- Exercise task -
Copy the material from the line containing "Patronat et Gouvernement" through the line containing "[linkedin share] (178, 300)", replacing "soutien" with "appui" and leaving everything else unchanged.
* Begin *
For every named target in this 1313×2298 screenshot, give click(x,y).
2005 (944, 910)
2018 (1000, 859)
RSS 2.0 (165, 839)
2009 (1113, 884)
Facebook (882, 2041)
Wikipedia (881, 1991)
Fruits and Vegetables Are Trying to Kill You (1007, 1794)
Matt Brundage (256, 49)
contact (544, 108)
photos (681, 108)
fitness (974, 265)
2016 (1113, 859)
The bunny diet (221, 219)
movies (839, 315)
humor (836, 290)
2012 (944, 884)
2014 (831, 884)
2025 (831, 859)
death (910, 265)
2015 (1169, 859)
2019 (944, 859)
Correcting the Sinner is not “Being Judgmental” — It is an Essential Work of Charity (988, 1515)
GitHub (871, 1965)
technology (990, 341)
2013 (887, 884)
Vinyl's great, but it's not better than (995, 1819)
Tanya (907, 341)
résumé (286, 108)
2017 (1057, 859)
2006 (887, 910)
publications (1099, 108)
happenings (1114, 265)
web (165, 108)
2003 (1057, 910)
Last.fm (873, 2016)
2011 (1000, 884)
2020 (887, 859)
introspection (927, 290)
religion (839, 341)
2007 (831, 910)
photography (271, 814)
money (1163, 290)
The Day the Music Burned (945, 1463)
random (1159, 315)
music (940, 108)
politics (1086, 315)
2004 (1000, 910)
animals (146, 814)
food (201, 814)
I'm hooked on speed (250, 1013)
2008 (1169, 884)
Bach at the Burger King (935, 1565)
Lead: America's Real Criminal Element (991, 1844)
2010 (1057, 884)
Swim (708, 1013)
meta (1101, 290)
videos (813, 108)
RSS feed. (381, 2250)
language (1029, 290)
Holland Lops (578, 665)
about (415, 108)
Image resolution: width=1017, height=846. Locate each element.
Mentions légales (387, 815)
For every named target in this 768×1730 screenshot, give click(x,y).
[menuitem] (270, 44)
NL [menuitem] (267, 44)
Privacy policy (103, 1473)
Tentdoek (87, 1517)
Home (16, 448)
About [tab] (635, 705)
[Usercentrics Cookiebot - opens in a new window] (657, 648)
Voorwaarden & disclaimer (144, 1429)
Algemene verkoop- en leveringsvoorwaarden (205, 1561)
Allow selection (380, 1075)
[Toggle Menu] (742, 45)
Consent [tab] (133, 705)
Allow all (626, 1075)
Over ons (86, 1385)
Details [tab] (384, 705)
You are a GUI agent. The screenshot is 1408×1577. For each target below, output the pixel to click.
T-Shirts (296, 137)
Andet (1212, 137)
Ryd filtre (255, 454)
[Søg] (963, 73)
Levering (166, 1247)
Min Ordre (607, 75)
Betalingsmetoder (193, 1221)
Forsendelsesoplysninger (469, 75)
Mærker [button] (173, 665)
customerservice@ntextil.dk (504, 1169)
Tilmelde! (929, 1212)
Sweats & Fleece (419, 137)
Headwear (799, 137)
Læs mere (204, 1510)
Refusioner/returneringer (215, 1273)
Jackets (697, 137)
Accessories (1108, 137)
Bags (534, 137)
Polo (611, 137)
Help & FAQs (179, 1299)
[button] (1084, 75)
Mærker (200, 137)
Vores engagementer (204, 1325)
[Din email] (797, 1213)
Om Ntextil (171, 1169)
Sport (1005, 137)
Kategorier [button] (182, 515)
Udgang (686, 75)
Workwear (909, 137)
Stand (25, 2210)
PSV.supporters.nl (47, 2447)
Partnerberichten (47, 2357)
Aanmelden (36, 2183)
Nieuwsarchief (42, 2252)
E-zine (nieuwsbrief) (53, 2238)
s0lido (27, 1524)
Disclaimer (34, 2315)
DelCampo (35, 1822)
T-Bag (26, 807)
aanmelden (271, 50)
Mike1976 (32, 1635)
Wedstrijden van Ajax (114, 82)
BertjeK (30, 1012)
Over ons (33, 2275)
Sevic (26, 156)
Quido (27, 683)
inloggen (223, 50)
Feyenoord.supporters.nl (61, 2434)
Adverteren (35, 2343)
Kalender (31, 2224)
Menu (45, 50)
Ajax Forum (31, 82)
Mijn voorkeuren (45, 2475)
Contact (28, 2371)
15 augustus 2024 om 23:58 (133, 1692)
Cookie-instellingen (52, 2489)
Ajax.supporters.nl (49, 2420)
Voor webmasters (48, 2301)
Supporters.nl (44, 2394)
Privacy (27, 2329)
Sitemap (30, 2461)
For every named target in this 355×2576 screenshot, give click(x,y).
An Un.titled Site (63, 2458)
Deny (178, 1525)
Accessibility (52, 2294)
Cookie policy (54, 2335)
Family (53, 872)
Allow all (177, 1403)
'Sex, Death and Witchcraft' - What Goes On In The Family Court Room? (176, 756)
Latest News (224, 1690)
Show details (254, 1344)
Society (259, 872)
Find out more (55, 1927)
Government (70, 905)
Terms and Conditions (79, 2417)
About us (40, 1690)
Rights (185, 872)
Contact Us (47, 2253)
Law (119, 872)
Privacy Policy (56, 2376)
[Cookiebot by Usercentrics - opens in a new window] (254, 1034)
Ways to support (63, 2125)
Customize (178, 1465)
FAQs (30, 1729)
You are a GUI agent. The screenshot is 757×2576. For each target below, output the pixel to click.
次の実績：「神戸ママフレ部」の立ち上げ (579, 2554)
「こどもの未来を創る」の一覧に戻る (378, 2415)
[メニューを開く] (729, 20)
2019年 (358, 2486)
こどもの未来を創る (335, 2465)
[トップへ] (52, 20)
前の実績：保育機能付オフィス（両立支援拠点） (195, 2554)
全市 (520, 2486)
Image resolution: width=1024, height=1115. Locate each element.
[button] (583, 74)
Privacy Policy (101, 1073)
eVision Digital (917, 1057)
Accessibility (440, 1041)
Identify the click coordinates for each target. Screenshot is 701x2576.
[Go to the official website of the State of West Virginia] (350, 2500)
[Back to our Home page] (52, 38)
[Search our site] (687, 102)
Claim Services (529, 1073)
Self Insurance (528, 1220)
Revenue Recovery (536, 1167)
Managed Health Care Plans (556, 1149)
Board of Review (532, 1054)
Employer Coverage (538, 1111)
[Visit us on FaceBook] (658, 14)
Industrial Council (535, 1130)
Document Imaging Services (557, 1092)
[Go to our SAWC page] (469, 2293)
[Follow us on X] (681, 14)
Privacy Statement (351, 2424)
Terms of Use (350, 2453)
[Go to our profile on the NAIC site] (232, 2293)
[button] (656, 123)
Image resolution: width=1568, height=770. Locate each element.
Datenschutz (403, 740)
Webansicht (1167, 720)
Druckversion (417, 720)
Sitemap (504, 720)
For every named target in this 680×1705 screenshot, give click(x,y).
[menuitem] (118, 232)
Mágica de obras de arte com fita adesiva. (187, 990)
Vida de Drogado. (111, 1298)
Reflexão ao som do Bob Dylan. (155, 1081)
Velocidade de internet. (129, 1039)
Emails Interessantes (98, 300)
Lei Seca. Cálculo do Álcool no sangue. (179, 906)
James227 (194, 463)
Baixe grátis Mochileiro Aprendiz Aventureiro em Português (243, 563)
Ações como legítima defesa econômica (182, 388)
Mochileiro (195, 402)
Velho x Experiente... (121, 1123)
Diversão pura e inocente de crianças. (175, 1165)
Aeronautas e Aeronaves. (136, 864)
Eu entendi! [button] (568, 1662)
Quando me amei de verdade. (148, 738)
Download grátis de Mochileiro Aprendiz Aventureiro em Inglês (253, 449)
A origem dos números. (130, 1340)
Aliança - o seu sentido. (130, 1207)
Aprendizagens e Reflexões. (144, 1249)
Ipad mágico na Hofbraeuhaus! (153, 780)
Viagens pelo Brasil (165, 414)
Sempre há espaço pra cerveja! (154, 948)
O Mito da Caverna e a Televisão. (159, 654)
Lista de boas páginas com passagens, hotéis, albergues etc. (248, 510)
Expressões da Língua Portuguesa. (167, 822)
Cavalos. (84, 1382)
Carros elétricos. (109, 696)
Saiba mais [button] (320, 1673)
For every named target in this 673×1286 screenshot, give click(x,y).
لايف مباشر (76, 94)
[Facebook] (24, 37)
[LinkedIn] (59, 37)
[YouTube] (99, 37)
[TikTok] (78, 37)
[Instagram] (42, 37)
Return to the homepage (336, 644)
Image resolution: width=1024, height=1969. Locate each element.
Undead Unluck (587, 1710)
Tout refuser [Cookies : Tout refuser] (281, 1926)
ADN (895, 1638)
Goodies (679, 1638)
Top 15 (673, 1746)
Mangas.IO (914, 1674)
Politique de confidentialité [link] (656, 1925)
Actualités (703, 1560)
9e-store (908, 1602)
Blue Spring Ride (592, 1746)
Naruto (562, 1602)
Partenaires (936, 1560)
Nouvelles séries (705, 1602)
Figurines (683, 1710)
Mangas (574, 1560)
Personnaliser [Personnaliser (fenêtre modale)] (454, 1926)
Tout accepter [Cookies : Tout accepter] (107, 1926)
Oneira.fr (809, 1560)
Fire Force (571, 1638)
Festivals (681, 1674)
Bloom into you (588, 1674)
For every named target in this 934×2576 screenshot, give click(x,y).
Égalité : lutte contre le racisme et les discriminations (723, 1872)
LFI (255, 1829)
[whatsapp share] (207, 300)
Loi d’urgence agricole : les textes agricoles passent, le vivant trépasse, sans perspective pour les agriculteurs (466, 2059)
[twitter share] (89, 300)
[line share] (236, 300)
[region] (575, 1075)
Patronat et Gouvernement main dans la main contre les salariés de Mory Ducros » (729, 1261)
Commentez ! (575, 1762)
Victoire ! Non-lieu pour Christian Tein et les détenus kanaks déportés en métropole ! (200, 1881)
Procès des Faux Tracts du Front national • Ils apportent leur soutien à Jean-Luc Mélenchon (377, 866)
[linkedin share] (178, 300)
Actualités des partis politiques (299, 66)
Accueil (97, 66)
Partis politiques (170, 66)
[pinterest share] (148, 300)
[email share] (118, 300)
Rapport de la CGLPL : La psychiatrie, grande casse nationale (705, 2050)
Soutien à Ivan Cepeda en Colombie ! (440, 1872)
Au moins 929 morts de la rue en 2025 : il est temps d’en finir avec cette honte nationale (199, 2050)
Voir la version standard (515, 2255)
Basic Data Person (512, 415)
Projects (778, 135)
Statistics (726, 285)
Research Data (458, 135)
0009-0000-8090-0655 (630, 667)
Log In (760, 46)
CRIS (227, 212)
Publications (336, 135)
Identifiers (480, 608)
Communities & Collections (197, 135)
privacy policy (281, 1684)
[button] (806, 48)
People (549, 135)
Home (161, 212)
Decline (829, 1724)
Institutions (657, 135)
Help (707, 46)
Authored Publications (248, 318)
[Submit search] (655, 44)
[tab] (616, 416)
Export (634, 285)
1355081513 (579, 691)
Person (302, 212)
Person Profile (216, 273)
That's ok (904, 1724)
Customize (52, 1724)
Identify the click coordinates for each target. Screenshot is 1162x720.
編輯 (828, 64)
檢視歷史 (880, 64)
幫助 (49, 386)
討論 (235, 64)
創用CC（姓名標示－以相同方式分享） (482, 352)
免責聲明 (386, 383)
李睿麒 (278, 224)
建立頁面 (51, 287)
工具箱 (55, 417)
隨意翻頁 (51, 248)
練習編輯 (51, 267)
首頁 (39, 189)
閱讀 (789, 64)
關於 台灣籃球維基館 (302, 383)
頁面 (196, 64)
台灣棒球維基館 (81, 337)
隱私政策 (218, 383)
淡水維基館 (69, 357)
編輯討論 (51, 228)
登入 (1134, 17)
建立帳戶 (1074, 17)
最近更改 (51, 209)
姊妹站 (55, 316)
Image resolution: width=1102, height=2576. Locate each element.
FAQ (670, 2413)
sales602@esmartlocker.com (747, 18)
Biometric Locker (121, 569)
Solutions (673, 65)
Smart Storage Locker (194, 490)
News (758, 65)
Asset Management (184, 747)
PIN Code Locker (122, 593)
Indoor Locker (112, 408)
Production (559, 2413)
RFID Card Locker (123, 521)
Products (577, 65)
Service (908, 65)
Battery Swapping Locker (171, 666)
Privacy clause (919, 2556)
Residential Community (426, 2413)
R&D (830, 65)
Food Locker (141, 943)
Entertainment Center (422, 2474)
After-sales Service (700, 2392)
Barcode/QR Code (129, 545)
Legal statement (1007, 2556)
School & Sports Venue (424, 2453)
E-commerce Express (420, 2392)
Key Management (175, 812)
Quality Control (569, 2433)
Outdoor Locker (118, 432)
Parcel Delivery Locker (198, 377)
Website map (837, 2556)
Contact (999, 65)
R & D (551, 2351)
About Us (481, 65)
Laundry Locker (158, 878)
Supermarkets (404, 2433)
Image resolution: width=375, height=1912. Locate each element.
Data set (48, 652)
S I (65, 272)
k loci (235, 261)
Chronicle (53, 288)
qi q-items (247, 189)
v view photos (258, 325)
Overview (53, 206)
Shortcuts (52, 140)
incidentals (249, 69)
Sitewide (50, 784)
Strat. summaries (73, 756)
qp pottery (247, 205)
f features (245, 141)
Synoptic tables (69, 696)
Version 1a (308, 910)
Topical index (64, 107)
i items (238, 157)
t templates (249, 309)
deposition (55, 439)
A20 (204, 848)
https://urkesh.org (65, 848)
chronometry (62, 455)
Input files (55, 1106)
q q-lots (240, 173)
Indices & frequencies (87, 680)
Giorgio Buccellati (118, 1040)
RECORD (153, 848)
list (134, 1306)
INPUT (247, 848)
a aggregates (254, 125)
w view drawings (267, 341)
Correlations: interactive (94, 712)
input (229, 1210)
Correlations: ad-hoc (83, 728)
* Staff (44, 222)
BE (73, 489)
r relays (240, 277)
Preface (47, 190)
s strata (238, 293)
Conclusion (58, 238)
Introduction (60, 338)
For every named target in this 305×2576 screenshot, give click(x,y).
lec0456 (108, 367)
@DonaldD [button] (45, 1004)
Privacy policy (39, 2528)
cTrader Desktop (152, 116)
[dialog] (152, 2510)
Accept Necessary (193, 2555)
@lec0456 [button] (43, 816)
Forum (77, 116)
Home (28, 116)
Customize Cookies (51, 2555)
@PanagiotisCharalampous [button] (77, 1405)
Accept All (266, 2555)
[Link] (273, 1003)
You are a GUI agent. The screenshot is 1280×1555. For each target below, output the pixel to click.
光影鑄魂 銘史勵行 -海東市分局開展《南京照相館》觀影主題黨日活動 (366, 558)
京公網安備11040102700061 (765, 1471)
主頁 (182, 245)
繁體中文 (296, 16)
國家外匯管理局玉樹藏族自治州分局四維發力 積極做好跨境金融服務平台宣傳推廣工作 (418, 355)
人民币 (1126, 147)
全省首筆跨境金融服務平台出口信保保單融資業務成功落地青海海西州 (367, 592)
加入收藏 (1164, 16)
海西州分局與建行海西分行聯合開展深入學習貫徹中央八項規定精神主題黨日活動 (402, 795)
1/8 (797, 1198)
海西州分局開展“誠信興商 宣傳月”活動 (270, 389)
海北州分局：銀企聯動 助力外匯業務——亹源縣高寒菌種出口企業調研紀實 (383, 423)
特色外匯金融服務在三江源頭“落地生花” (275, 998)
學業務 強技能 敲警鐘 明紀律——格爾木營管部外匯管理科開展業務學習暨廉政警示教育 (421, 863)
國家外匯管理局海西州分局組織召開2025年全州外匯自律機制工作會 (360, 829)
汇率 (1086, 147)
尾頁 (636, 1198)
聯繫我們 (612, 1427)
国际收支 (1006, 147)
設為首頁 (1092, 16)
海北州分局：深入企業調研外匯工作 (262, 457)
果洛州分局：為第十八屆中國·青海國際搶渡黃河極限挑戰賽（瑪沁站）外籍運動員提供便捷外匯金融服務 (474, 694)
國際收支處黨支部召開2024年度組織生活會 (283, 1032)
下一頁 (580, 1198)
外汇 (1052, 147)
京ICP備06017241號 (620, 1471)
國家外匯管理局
* End *
- Output for this exercise -
Patronat et Gouvernement main dans la main contre les salariés de Mory Ducros » (729, 1261)
Commentez ! (575, 1762)
Victoire ! Non-lieu pour Christian Tein et les détenus kanaks déportés en métropole ! (200, 1881)
Procès des Faux Tracts du Front national • Ils apportent leur appui à Jean-Luc Mélenchon (377, 866)
[linkedin share] (178, 300)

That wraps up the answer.